Said Ramsay: “I’m 81 years old. How many people 81 have been able to do what I’ve been allowed to do? If this is the end of my life, I have no regrets. I’d like to stay longer, and I enjoy doing this and would like to continue to do this. I’m getting good care. I’m doing whatever I can. If it works, that’s fine. If it doesn’t work, then that’s life. But looking back, I’ve had a charmed life.”
Ramsay did say he is leaving ESPN because they have taken his partner, former Bulls broadcaster Jim Durham, off the regular broadcasts for next season. Said Ramsay: “I didn’t want to [call the Finals] with anybody else. There’s nobody better. Why on Earth would you move him off the games?”

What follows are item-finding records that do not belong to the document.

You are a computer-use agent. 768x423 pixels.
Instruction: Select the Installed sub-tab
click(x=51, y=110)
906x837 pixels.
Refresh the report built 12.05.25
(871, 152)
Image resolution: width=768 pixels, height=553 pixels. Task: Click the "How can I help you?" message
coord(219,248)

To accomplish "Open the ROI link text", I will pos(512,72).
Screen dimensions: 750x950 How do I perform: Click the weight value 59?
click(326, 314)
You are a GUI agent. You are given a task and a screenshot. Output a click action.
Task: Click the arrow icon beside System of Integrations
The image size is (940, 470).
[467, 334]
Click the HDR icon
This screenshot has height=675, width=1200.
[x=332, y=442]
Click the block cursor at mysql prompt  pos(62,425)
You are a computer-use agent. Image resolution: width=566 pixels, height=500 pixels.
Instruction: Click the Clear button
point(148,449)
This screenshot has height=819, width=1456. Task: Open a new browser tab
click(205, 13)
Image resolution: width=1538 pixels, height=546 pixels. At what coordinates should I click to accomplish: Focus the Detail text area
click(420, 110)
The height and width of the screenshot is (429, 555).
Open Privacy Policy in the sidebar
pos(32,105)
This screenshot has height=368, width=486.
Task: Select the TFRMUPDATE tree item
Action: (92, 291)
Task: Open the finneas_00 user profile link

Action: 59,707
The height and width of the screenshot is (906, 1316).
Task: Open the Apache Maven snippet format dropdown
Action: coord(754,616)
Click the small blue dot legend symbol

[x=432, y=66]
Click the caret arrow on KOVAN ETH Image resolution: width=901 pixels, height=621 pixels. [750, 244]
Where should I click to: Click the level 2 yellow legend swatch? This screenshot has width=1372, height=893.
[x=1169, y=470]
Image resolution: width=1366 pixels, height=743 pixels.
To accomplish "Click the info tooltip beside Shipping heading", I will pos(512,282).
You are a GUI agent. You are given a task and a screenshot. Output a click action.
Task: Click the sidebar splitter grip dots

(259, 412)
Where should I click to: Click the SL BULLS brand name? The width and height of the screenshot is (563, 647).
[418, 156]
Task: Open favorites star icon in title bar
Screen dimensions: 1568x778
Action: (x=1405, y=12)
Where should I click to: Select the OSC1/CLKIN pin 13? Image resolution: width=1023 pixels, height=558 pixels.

Durham will do other assignments for ESPN.
Final shots
The Bobcats are offering 500 upper-deck seats next season for $199, an average of about $4.70 per game. . . . Commissioner David Stern recently addressed the idea of the NBA heading off the corrupt amateur system, and it seems the NBA players association is on the way with its Top 100 High School Camp at Virginia Commonwealth University, starting Tuesday. No shoe companies, scouts or agents are allowed. The camp includes mentoring programs with the Bulls’ Chris Duhon and Michael Sweetney and Chicagoans Bobby Simmons and Eddie Johnson. . . . A telephone poll conducted last week in Seattle found 78 percent saying they’d rather see the Sonics leave Seattle than use tax money to renovate their arena.